En quittant le camp, j’ai vu un avion de chasse volant très haut au-dessus de la ville », poursuit-il. « Environ dix minutes après avoir quitté le camp, une très forte explosion a été entendue dans toute la ville. Un ami m’a dit qu’il y avait eu une frappe dans le camp ».

« Je suis retourné au camp, et le café avait été complètement détruit, mais le bâtiment était toujours debout, bien que partiellement détruit – la bombe avait traversé deux étages avant d’exploser dans le café », a-t-il continué à expliquer. « Il y avait des centaines de personnes qui essayaient de retirer les corps et les survivants des décombres et qui cherchaient leurs proches ».

Faire le vide dans les camps

Le témoin oculaire a continué à décrire les faits, indiquant qu’il avait vu un corps suspendu à des câbles électriques et des corps humains défigurés et « déchiquetés en morceaux ».

« Ils étaient complètement méconnaissables », a-t-il expliqué. « L’un d’eux était Arkan, le garçon avec lequel je jouais au billard il y a moins d’une heure.

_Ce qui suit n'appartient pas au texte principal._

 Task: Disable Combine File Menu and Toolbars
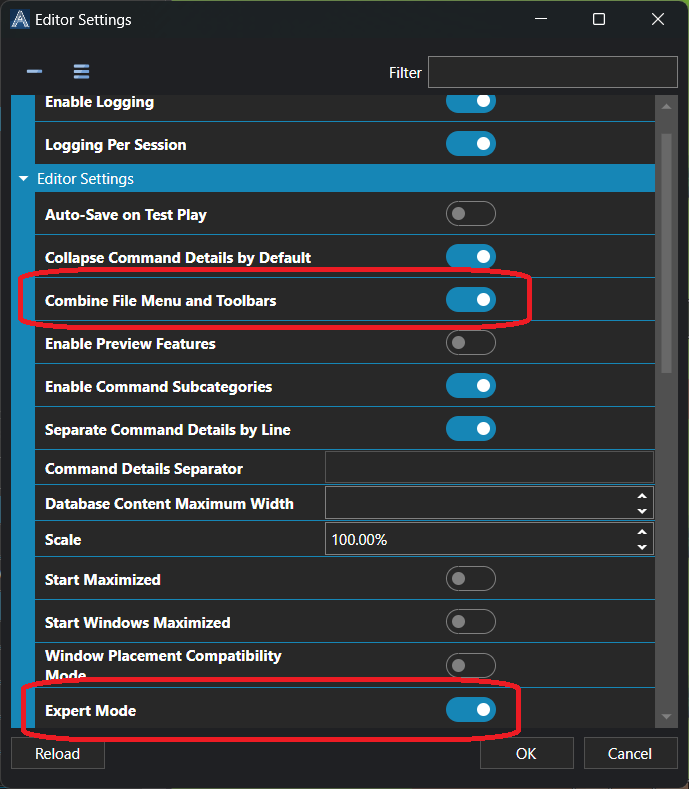point(470,300)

Un autre était Anwar, qui allait acheter des cigarettes au magasin situé juste en face du café lorsque je l’ai vu. Un autre était Majdi Salem, un enfant qui jouait devant le café, et six étaient des membres de la famille Abu Zahra – un père, une mère, deux enfants âgés de 5 et 7 ans, et les deux grands-parents, tous tués dans leur maison au deuxième étage ».

« Nous vivons les raids de l’occupation depuis plus d’un an, mais cette fois-ci, c’était différent », a-t-il expliqué. « Nous nous sommes habitués à ce que des bulldozers pénètrent dans le camp et détruisent les rues et les bâtiments. Nous nous sommes même habitués au bruit des drones. Mais nous n’avons pas vu de bombardement par un avion de chasse depuis la seconde Intifada. »

« Les habitants de Tulkarem sont encore sous le choc », a-t-il fait savoir.

Tulkarem est la principale cible des raids des forces israéliennes depuis le 7 octobre. La ville, les villages environnants et les deux camps adjacents ont perdu 114 personnes sous les tirs israéliens depuis janvier, dans la tentative d’Israël d’étouffer la propagation de la résistance armée dans le nord de la Cisjordanie.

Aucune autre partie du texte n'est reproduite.